The Clemson Tigers and the Louisiana State University Tigers will face off in Atlanta on New Year’s Eve in the Georgia Dome, and Atlanta-based fans of both teams say it ought to be a good one. Both teams sport 10-2 records.
But a football game wouldn’t be the American sport it is without a little smack-talk going on.
“When you have the Southeastern Conference and the Atlantic Coast Conference playing each other, I’ll take the SEC all day long,” said Frank Duffy of Atlanta, a graduate of the SEC’s Louisiana State.
He thinks his tigers, sporting gold and purple, have something to prove after their loss a year ago to Alabama in the BCS National Championship Game. The Crimson Tide defeated LSU 21–0 and captured the 2011 title.
“We do have a chip on our shoulder after last year’s performance against Alabama, which has some of us still in therapy,” Duffy said. LSU had defeated Alabama in an earlier regular-season game.
“I think we can exorcise a few demons in this bowl,” he said.
The Clemson Tigers, sporting orange, are not expected to roll over like kittens on catnip.
“My prediction is it is going to be a very competitive game, in the tradition of the Chick-fil-A Bowl,” said Todd Ballew of Buford, a 1991 graduate of Clemson.
Oh, and there is a fourth prediction. Everybody will have a good time, at least up until the last whistle of the game. At that point only half the fans in town will have as good a time as they all came here wishing they would.
There are tailgates and a pre-bowl parade, designated restaurants and bars for fans of either team, and old friends and family coming to town to visit the estimated 10,000-plus graduates of both schools living in metro Atlanta.
“There are two things LSU fans look forward to on game day,” said Atlantan Del Moon, an LSU grad. “Number one is go to the parade and cheer for Mike the Tiger [the mascot] and the cheerleaders.
“And Number two is seeing the LSU marching band, of which I am a proud three-year alum.”
Bands from both schools play “Tiger Rag” to celebrate points and great play. But like an aficionado deserving the title “fan,” he won’t give Clemson an inch on ownership. Moon helped found the Louisiana Music Hall of Fame.

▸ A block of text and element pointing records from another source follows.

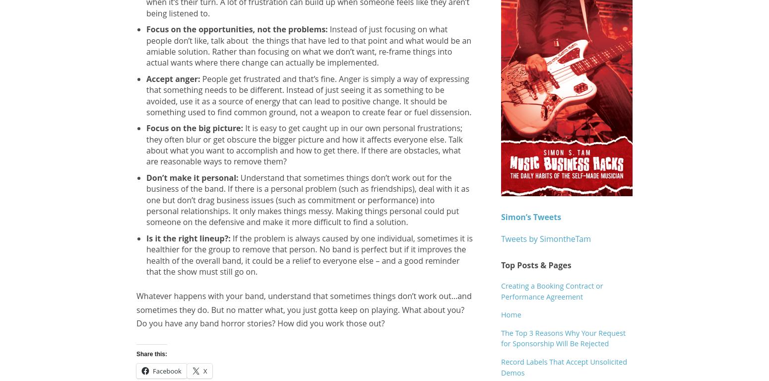 This screenshot has width=769, height=381. I want to click on 'Simon’s Tweets', so click(501, 216).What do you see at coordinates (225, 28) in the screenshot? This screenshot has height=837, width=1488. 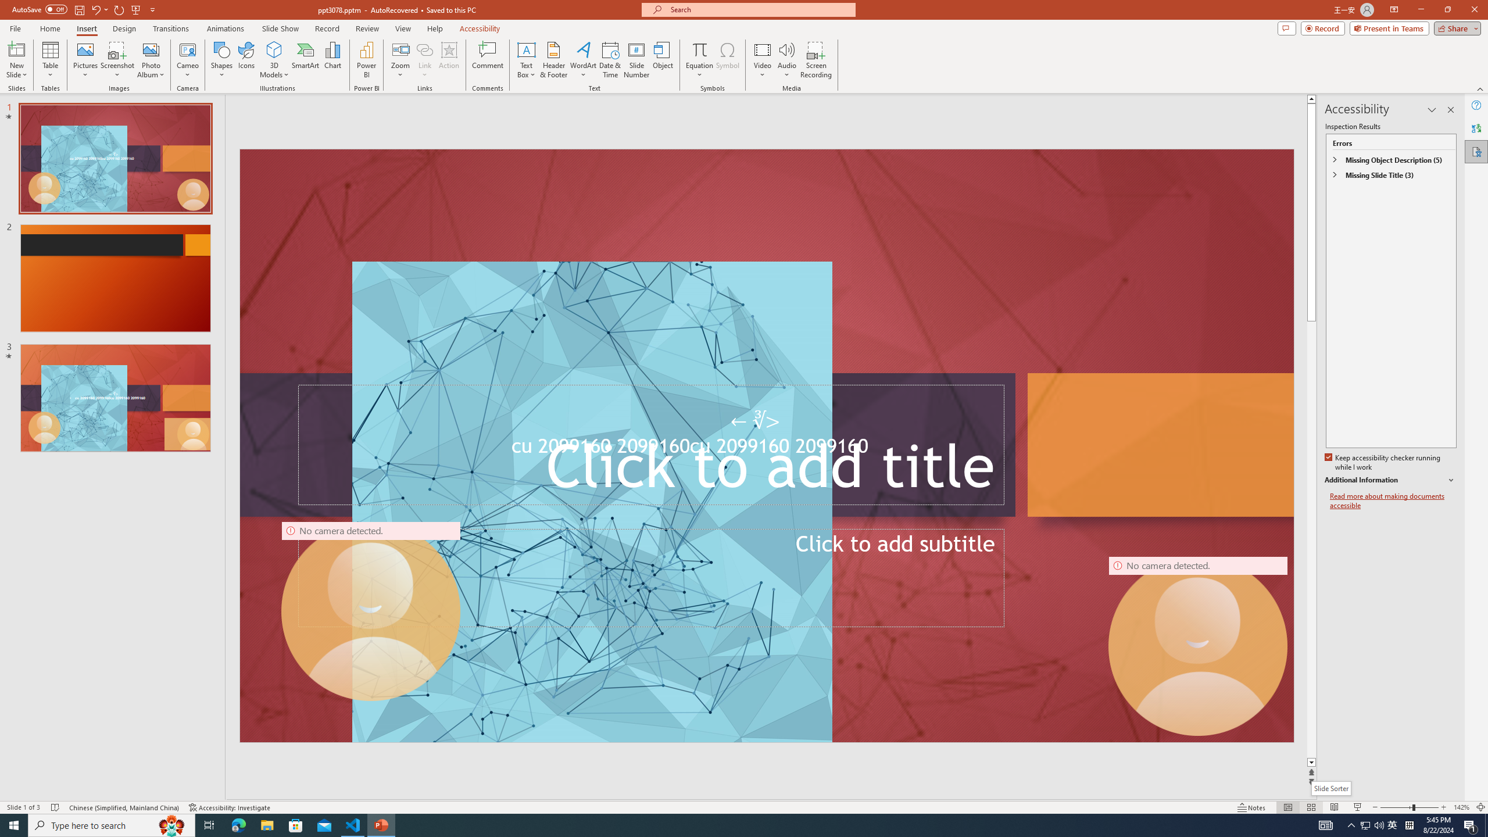 I see `'Animations'` at bounding box center [225, 28].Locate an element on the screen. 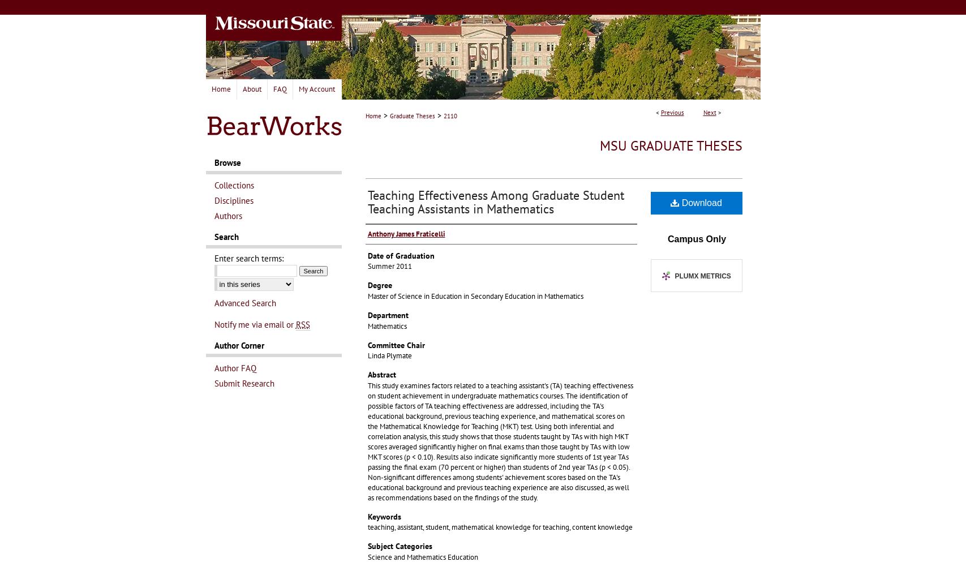 This screenshot has height=566, width=966. 'RSS' is located at coordinates (302, 324).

" 'Tiger Rag' was the first Dixieland jazz single, released in 1917," he said. "I wonder where that song originated? Could it have been — New Orleans?" he pointedly asked.
Fight song aside, Clemson fans are in a good mood. The team whupped up on the SEC’s Auburn Tigers in the Georgia Dome for their season opener this year. Still, Clemson is ranked as the underdog, or undertiger, in the game.
“It’s kind of nice to go in as underdog,” said Theresa Quam, an officer in the metro Atlanta Clemson alumni club.
That might give her team a little advantage.
“People tend to write us off,” she said. “But I think we are in for a good game. I think there will be a lot of excitement and fingernail biting and hair pulling and all that.”
She would not venture a guess at a final result.
That, she said, is a way to jinx your team.